Opening in September of 2025, the Medina Triennial Hub will host public programs and events realized in collaboration with art institutions across Western New York. Upon its opening, the Hub will host programming centering on themes of community, ecology, and place, which will act as a formal launch for the Triennial’s public engagement ahead of its opening in 2026.
The Medina Triennial will be organized by Co-Artistic Directors Kari Conte and Karin Laansoo, esteemed curators and institutional leaders who bring their decades-long careers in the arts toward realizing this exciting new initiative. Buffalo-based curator Ekrem Serdar joins the Triennial’s curatorial team as Associate Curator. The curators come to the Medina Triennial with an appreciation and respect for Western New York.
In addition to her work in Medina, Conte is an independent curator and writer based in New York City and Türkiye, who holds roles with the International Studio & Curatorial Program, City as Living Laboratory, and Kai Art Center.
Laansoo is Founding Director of the Estonian Contemporary Art Development Center (ECADC) and Artistic Director of Kai Art Center in Tallinn, Estonia, one of the preeminent contemporary art institutions in the Baltic States. Laansoo also splits her time between Tallinn and Rochester, New York, giving her a personal connection to Western New York.
“The Medina Triennial will converge transformative artistic positions within a village marked by history and possibility,” Conte said. “It will offer an inclusive space where global perspectives and local sensibilities meet, with numerous works that are grounded in Medina with far-reaching perspectives. We are honored to collaborate with the communities of Western New York to realize the artist’s ideas and we are looking forward to the Triennial Hub opening this fall and to the Triennial next summer.”
“Western New York is a location of personal significance to me, as it’s a place I’ve called my home for a number of years,” Laansoo said. “Medina is a hidden gem in this region in many ways. A triennial of this scope has never been organized in the US in a community of this size, making this an unprecedented opportunity. It’s an exciting chance for us to build new regional cultural infrastructures, give local ideas global resonance, and position Medina as an emerging destination for the arts.”
The Triennial was launched to create lasting cultural and economic impact across Western New York. To shape this vision, the Power Authority and Canal Corporation team worked over two years in collaboration with key partners in Rochester, Buffalo, Medina, the New York State Council on the Arts (NYSCA), local arts organizations, and community patrons. Recognizing the unique opportunity to expand access to contemporary art beyond major urban centers, they developed a comprehensive framework and project brief focused on broad participation and nurturing of regional artistic communities.
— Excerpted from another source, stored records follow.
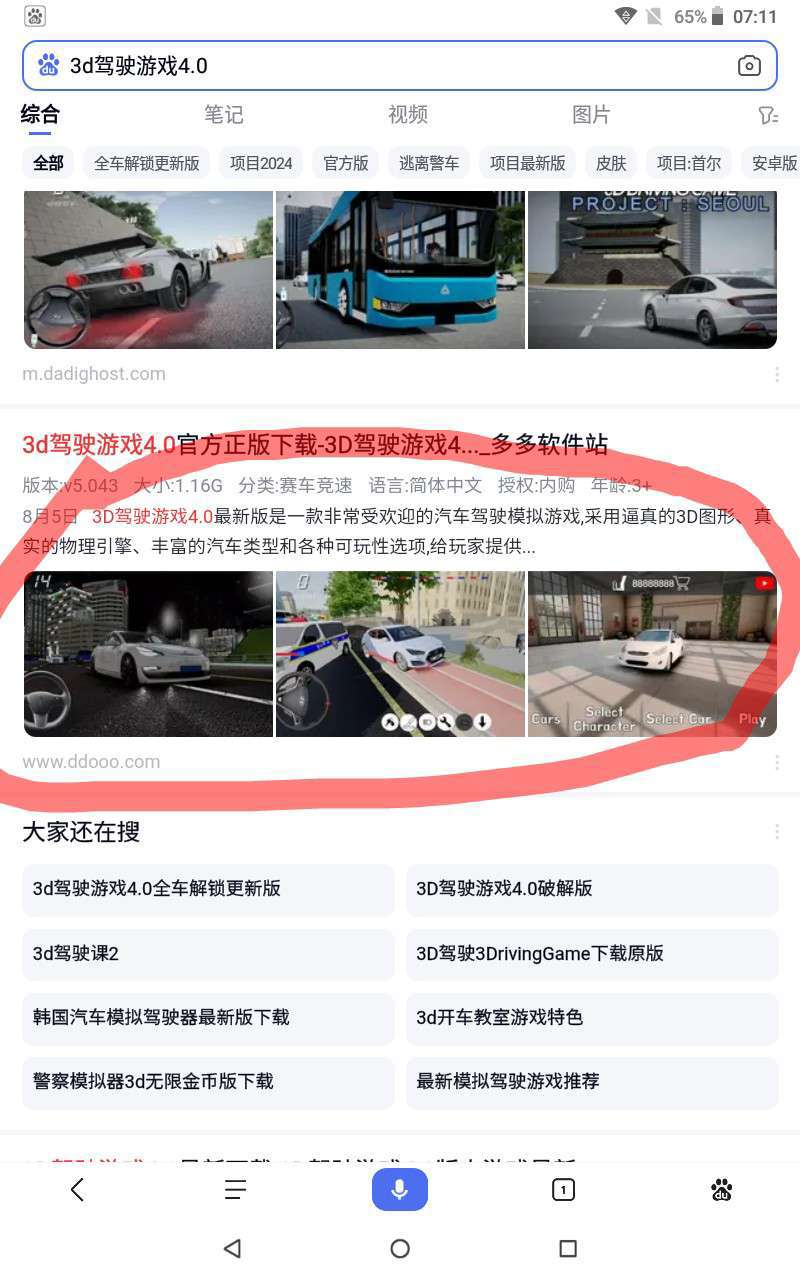The image size is (800, 1280).
Task: Open more options beside 大家还在搜
Action: point(777,832)
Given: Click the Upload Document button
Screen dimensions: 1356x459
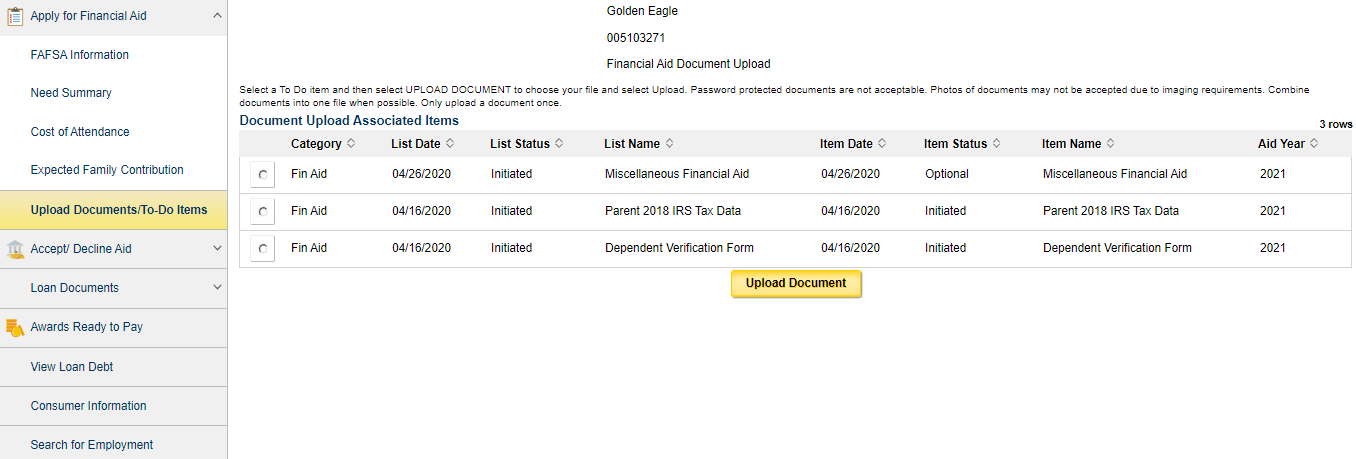Looking at the screenshot, I should coord(796,284).

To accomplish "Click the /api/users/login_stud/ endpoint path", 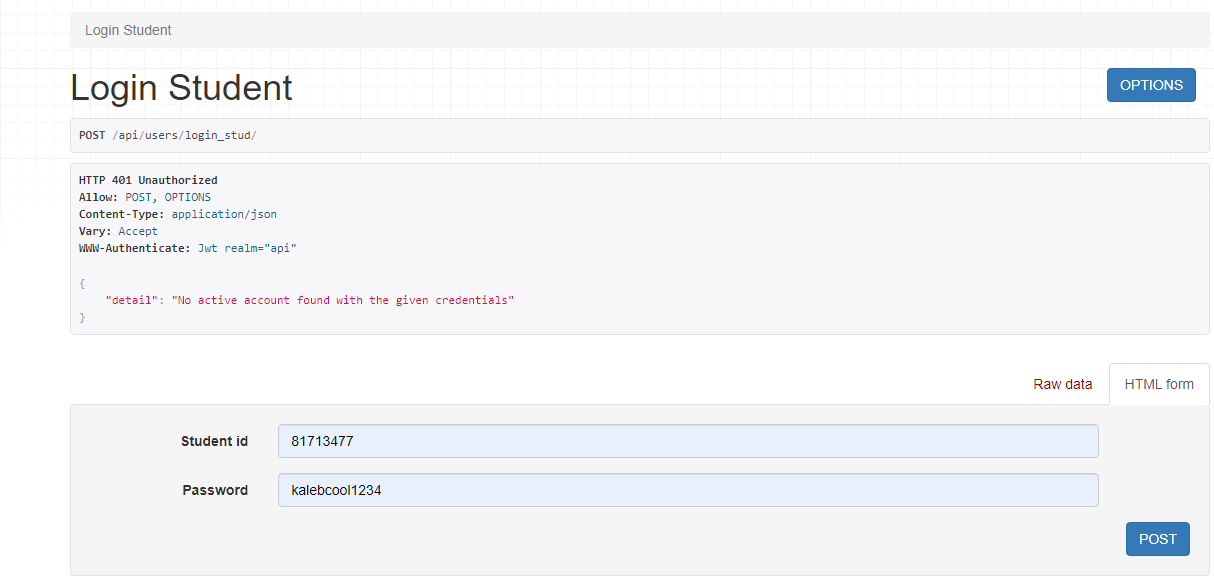I will [184, 135].
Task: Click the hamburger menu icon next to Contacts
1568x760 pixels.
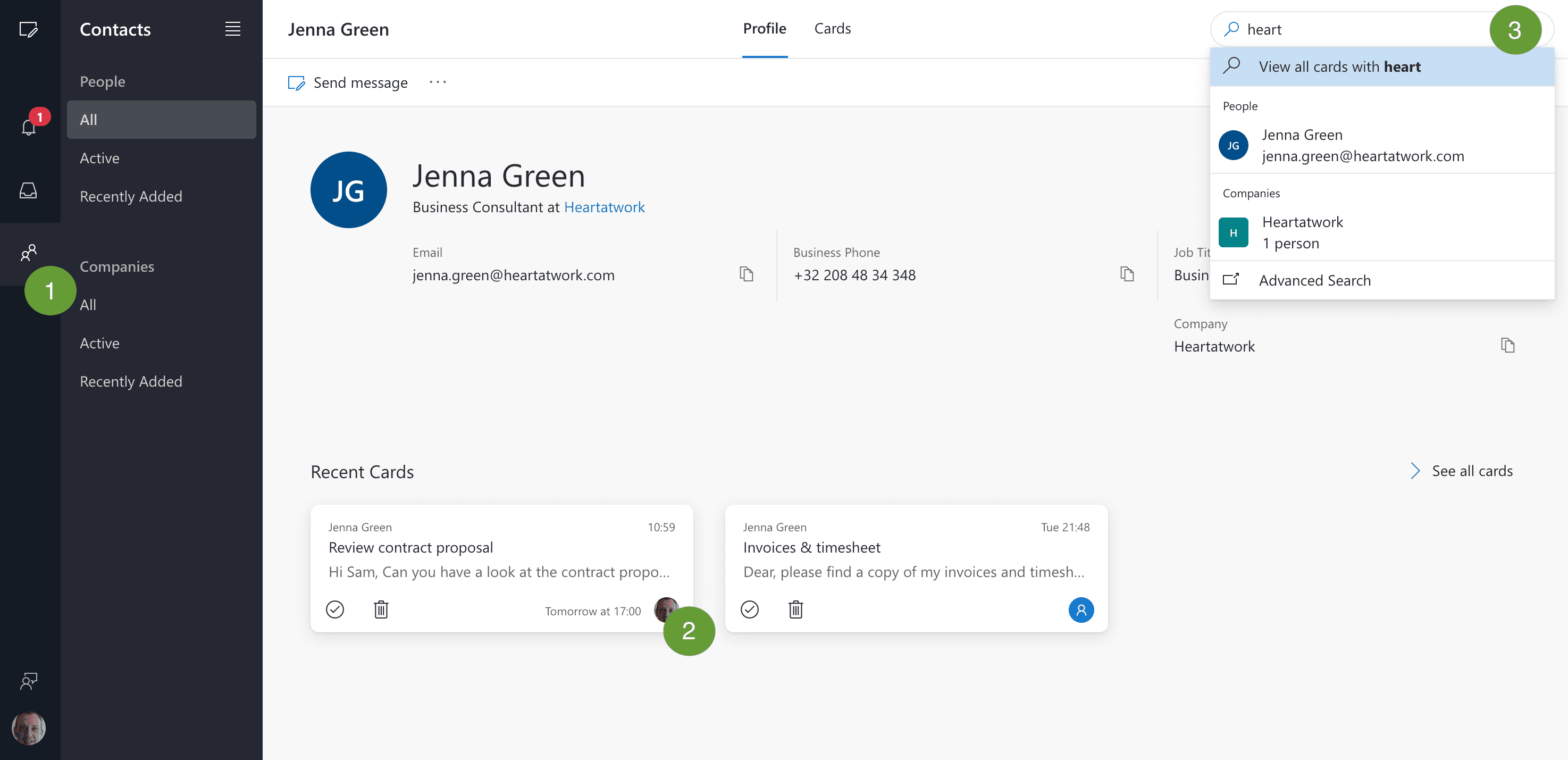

The curatorial project and team were selected by a Steering Committee to bring this vision to life with creativity, ambition and a deep commitment to community engagement. The triennial team works in dialogue with the Steering Committee, which includes leadership from the Buffalo AKG Art Museum, the Burchfield Penney Art Center, the Corning Museum of Glass, Memorial Art Gallery, and the University at Buffalo.
“At the New York Power Authority, we are proud to invest in initiatives like the Medina Triennial that aim to revitalize the power of our waterways and infrastructure as catalysts for creativity, economic growth, and community vitality,” said New York Power Authority President and CEO Justin E. Driscoll. “We are committed to launching this first edition and are confident it will set the foundation for an arts initiative that will remain relevant, compelling and transformative for generations to come.”
“As we commemorate the Erie Canal Bicentennial this year, our team has been deeply engaged in strategizing new ways to invest in more canal-side communities,” said New York State Canal Corporation Director Brian U. Stratton. “The Medina Triennial project represents an extraordinary opportunity for cultural enrichment, and we are proud to support the creative vision of the curatorial team in their vision at this transformative moment.”